In Japan geraten immer mehr Schulmädchen in die Fänge der Sexindustrie. Für Männer mit gibt es dabei immer bizarrere Angebote.

Tokio bei Nacht: Im Amüsierviertel Shinjuku im Herzen der fernöstlichen Millionen-Metropole stehen junge Japanerinnen in Miniröcken und verteilen Flugblätter an ältere Männer. Was sie den Erwachsenen anbieten, klingt auf den ersten Blick harmlos: Die einen laden zum „Spazierengehen“ ein, andere zum „Unterhalten“. Tatsächlich aber verbirgt sich dahinter ein knallhartes Geschäft: Sex mit Kindern. „Allein in Tokio sind mindestens 5000 Mädchen betroffen“, erklärt Yumeno Nito.

Die 25-Jährige betreibt eine Hilfsorganisation namens Colabo, die sich für die Opfer einsetzt. Immer mehr Schulmädchen, manche erst 14, würden in die Fänge der Sexindustrie geraten. „JK“ (für Joshi Kosei, Oberschulmädchen) nennt sich in Japan das boomende Geschäft mit der sexuellen Ausbeutung Minderjähriger.

Die Aktivistin Yumeno Nito. Die 25-Jährige betreibt eine Hilfsorganisation namens Colabo, die sich für die Opfer der Sexindustrie in Japan einsetzt
Die Aktivistin Yumeno Nito. Die 25-Jährige betreibt eine Hilfsorganisation namens Colabo, die sich für die Opfer der Sexindustrie in Japan einsetzt © dpa | Lars Nicolaysen

Viele der betroffenen Schulmädchen kommen aus verarmten Verhältnissen und oft zerrütteten Familien, erklärt Nito. Niemand kümmere sich um sie. Die Wirtschaftspolitik des rechtskonservativen Regierungschefs Shinzo Abe verschärfe das Problem noch, indem mehr Familien in die Armut gerieten.

„Lolita“-Komplex japanischer Männer?

Auch sie selbst hatte eine schwierige Kindheit. „Ich mochte nicht zu Hause sein, meine Eltern haben sich immer gestritten.“ Nito fühlte sich vernachlässigt, begann zu trinken, schlief nachts auf Hausdächern.
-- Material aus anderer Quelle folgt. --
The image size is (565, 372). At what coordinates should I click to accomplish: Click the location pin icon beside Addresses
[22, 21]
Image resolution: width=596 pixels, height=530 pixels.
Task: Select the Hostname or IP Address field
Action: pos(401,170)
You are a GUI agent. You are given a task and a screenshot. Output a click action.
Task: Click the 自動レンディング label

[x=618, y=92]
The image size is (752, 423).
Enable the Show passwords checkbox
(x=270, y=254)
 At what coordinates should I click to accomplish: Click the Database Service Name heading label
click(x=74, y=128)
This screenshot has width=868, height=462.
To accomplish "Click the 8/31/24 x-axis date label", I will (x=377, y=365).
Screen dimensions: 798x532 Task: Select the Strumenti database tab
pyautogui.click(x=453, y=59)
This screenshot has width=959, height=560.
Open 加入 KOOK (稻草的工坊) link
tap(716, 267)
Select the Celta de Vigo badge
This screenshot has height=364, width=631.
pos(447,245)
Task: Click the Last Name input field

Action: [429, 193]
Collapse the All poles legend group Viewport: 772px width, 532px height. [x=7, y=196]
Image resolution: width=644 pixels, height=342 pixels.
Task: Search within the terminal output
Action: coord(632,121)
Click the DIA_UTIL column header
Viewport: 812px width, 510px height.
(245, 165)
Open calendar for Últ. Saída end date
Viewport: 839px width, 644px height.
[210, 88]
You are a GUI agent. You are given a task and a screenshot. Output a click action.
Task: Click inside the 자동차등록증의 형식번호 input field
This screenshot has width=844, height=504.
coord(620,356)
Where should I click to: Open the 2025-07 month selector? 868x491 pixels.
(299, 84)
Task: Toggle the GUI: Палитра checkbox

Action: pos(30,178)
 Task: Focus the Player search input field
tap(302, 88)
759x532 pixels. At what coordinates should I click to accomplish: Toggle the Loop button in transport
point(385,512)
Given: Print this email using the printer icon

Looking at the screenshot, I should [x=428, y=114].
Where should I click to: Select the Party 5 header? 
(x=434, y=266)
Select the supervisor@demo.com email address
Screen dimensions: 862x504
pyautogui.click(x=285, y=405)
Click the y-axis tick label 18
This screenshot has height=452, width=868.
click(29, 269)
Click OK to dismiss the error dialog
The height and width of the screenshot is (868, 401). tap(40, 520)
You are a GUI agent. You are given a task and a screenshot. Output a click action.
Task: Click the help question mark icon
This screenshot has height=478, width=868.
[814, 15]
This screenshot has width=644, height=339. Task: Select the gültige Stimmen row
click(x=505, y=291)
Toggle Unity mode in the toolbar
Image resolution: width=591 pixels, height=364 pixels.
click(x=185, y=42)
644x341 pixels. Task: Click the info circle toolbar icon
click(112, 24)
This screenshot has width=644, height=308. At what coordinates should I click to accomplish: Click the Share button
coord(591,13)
Als sich ihre Eltern scheiden ließen, brach sie die Oberschule ab. Die einzigen Erwachsenen, die auf der Straße zu ihr sprachen, seien Männer auf der Suche nach Sex gewesen.

Später arbeitete Nito als Kellnerin in einem „Maid-Cafe“, wie es sie in Tokios Szene-Vierteln wie Shibuya oder Akihabara zu Dutzenden gibt. Dort habe sie mitbekommen, wie ihre als Dienstmädchen verkleideten Kolleginnen über Kontakt mit der Männerkundschaft ins Sexgewerbe abglitten.

Dass Schulmädchen ihre Körper für Geld verkaufen, ist an sich kein neues Phänomen in der drittgrößten Volkswirtschaft der Welt. Dem Gesetz nach droht zwar Erwachsenen, die es auf Sexabenteuer mit Kindern unter 18 Jahren abgesehen haben, Gefängnis bis zu fünf Jahren oder hohe Geldstrafen.

Dennoch suchen immer wieder Männer über das Internet Sexkontakte zu Minderjährigen. Man spricht auch vom „Lolita“-Komplex unter japanischen Männern, die in der Unschuld und Reinheit junger Mädchen einen besonderen Reiz sehen. Videos mit Schulmädchensex gibt es fast in jeder Videothek. „Die Gesellschaft muss sich ändern, das Bewusstsein der Erwachsenen“, fordert Nito.

Neuen „Geschäftsmodelle“ gegen neue Gesetze

Nito, die von einem Pastor vor dem Abgleiten in das Sexgewerbe bewahrt wurde und es trotz abgebrochener Schule an eine Uni schaffte, will Japans Gesellschaft aufrütteln. Immer mehr Mädchen kämen auch aus ganz normalen heilen Familien ohne finanzielle oder anderweitige Probleme. „Die wissen anfangs gar nicht, worauf sie sich einlassen. Auch ihre Eltern sind völlig ahnungslos“, klagt Nito.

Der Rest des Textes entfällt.